## Information given
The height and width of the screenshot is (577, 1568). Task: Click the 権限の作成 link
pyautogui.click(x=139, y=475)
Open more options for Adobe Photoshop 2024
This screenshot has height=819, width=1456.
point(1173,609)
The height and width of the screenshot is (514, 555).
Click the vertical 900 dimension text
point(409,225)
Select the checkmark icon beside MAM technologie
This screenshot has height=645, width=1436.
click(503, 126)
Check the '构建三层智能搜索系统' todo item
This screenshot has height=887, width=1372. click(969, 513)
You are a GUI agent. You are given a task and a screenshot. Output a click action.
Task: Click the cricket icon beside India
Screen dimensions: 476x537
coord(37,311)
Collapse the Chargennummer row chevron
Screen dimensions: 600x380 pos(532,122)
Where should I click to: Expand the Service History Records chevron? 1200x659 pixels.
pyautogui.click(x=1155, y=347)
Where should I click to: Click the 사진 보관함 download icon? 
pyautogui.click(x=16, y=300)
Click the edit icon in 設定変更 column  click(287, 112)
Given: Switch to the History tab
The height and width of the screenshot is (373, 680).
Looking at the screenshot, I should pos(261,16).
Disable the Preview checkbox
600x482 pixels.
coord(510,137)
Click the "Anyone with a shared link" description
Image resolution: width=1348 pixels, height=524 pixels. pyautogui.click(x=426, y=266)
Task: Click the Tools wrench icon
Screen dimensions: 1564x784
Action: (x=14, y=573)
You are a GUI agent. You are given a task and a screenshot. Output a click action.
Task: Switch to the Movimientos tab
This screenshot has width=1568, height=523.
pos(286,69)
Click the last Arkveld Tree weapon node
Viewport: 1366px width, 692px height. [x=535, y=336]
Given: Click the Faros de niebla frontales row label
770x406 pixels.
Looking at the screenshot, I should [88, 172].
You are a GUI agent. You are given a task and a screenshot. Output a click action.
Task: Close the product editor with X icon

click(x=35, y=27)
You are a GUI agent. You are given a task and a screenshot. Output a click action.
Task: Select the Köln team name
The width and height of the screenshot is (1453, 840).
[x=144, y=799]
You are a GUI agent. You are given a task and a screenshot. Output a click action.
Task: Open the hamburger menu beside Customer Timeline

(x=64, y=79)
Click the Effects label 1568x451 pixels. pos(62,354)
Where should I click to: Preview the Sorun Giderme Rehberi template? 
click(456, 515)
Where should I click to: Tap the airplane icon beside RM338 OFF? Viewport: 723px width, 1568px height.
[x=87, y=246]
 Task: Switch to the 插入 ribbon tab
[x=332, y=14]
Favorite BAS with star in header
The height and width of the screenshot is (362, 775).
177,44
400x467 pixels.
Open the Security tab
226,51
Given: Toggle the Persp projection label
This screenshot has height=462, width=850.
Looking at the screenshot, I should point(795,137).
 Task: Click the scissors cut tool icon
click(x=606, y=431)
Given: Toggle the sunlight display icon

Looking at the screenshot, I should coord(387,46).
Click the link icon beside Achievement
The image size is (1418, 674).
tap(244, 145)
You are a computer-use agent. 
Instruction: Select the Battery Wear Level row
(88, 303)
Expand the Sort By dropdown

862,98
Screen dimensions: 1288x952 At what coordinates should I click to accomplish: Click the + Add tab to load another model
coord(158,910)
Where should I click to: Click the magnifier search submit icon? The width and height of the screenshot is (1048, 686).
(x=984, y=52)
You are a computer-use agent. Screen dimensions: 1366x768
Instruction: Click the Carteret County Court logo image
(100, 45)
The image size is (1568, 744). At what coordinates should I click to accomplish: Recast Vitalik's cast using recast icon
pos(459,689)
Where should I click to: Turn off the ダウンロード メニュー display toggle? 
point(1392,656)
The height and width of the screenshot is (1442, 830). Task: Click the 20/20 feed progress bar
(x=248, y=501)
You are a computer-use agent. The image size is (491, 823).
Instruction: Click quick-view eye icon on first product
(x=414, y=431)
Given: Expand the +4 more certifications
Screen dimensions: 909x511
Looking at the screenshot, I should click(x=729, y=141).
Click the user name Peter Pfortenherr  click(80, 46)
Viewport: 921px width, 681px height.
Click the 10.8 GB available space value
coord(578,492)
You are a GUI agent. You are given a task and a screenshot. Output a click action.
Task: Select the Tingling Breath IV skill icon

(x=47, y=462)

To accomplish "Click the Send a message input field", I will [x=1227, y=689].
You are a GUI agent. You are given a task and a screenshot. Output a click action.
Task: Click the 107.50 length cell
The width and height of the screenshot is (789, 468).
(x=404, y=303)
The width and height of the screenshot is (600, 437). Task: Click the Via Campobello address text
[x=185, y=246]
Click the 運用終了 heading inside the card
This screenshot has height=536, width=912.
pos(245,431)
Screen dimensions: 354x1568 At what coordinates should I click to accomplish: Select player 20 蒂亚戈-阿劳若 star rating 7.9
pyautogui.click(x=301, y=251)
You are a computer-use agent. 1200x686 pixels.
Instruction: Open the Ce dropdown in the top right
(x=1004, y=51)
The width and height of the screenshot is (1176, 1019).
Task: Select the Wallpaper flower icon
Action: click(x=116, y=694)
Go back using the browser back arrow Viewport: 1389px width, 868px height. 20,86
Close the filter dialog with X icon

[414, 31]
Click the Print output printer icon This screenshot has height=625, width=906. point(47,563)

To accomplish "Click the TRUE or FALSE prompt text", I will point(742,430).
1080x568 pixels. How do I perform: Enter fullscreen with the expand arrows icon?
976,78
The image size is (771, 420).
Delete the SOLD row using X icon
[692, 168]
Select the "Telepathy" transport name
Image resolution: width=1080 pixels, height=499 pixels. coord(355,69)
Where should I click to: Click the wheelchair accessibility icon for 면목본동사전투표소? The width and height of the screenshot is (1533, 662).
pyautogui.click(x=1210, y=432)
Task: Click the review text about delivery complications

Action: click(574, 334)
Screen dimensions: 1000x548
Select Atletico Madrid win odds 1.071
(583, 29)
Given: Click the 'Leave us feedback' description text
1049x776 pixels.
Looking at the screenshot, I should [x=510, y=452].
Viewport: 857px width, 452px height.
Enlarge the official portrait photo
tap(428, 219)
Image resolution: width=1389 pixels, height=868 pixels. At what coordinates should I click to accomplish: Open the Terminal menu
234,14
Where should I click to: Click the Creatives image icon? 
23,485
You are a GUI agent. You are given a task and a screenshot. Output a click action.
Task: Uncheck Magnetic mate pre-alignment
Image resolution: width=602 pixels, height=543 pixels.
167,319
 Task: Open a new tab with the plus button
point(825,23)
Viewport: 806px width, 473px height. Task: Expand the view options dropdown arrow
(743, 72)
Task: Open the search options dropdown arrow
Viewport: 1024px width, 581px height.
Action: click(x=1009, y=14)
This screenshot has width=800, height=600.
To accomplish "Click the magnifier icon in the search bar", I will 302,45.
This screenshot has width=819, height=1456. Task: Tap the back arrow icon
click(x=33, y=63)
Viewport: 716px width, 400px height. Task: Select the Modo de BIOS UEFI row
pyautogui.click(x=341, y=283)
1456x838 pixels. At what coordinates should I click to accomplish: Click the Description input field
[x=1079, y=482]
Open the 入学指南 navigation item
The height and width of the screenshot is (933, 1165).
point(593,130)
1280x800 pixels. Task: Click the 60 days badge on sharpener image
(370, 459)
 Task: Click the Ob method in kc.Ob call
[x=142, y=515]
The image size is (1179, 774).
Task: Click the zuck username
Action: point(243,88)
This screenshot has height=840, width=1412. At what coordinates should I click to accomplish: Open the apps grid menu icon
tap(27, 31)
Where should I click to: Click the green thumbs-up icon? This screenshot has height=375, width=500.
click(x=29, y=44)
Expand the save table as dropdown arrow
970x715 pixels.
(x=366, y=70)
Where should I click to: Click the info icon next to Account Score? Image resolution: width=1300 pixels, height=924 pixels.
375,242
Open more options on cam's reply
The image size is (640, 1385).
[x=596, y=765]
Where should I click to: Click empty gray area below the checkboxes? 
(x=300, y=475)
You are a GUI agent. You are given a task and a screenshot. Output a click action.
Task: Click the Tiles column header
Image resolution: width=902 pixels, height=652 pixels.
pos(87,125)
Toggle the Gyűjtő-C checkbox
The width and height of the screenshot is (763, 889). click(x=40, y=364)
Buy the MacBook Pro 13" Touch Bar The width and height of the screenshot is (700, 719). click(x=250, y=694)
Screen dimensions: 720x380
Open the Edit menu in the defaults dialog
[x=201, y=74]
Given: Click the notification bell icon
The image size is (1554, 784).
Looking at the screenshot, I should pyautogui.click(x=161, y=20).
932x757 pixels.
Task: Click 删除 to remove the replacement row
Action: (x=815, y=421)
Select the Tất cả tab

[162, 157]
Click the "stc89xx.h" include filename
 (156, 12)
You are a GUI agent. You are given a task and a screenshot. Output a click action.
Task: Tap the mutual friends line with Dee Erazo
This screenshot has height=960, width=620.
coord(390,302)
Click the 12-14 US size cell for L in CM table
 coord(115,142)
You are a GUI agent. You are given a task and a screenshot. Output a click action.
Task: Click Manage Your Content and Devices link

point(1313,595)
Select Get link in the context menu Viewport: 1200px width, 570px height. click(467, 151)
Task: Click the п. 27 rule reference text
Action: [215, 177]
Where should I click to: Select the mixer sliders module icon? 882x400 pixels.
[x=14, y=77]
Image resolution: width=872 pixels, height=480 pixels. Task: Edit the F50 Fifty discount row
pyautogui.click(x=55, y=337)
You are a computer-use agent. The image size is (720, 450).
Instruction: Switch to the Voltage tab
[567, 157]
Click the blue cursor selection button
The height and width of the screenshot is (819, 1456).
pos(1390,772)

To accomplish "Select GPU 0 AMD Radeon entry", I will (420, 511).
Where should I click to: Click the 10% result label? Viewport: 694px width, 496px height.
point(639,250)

## Directions
Which of the lines above carry the string "header"? Copy every one.

## Written solution
Favorite BAS with star in header
Task: Click the Tiles column header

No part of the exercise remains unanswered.